London, 17 February 2025: The International Maritime Organization (IMO) ISWG-GHG 18 negotiations starting today are the first of a series of meetings this year that should finalise and adopt a series of mid-term measures to align the shipping industry’s decarbonisation trajectory with the IMO’s 2023 Strategy targets.

The fuel standard and pricing mechanism that the measures are set to include will be crucial for advancing the development, production and deployment of alternative marine fuels, including e-fuels produced from green hydrogen. It is these fuels that have the fewest lifecycle emissions, and putting a price on greenhouse gas (GHG) emissions will help level the playing field so they can compete against fossil fuels.

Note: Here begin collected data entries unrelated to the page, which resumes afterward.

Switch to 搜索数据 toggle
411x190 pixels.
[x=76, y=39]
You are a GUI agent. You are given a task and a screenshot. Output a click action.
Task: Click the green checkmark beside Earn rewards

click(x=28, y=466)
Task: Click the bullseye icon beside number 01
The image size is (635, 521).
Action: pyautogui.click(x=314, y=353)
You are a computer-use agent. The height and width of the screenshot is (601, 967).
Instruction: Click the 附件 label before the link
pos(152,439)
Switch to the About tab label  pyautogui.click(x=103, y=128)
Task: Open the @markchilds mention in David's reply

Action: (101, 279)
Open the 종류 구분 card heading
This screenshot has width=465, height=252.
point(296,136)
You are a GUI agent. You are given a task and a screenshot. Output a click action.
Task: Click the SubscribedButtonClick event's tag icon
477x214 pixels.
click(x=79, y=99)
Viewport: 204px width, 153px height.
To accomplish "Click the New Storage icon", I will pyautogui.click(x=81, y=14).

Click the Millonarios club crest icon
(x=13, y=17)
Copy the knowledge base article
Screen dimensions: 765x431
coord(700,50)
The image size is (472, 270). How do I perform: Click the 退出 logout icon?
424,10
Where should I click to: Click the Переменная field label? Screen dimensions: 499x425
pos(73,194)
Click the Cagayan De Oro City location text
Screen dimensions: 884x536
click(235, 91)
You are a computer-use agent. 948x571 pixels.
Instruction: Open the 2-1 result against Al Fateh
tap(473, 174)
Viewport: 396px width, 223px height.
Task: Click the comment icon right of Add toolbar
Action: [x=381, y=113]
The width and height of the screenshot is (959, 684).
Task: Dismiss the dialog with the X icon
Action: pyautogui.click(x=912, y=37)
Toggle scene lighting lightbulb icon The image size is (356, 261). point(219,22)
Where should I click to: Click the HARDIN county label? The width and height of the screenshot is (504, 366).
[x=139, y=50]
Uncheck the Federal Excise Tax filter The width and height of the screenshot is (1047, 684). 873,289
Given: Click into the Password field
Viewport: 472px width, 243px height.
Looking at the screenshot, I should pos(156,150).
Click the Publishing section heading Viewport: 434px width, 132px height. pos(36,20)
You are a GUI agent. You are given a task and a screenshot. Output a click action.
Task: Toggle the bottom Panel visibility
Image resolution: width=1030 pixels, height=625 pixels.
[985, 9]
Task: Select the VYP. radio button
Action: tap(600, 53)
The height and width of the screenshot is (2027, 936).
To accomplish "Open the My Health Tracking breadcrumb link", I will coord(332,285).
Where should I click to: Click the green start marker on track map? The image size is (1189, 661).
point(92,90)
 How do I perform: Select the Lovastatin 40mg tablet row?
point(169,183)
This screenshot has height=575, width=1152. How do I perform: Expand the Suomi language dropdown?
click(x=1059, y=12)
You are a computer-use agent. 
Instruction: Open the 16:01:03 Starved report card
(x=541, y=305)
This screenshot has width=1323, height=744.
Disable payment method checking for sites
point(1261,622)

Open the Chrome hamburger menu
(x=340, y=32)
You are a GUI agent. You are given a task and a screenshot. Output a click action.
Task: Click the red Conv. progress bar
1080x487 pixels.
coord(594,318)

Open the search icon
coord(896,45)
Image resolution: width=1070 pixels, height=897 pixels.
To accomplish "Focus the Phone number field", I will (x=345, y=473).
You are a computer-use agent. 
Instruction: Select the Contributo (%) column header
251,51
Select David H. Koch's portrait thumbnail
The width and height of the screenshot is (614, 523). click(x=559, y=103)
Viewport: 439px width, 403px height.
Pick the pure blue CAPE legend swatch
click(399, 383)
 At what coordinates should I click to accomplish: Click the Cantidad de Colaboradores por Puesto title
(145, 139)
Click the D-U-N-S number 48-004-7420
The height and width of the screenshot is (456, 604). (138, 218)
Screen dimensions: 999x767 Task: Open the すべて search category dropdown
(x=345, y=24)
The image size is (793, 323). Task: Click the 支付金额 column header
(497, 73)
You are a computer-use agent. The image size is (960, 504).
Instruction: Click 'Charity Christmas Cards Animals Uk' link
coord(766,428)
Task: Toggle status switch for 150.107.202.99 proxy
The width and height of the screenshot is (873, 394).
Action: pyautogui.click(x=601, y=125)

Aurelia Leeuw, Director of EU Policy at the SASHA Coalition and Opportunity Green, said:

“With this week’s IMO negotiations fundamentally setting the tone of climate action in the maritime sector, participating states must home in on an ambitious basket of midterm measures to be finalised in April. Getting polluters to pay for the full climate impact of their fossil fuel use would ensure the shipping industry plays its part in keeping the 1.5ºC Paris Agreement goal within reach, and would kickstart the deployment of the alternative fuels with the lowest greenhouse gas emissions, namely green hydrogen e-fuels. We hope the negotiations will deliver the level of ambition that the climate crisis demands and that the shipping industry needs to make the transition in a just and equitable manner.”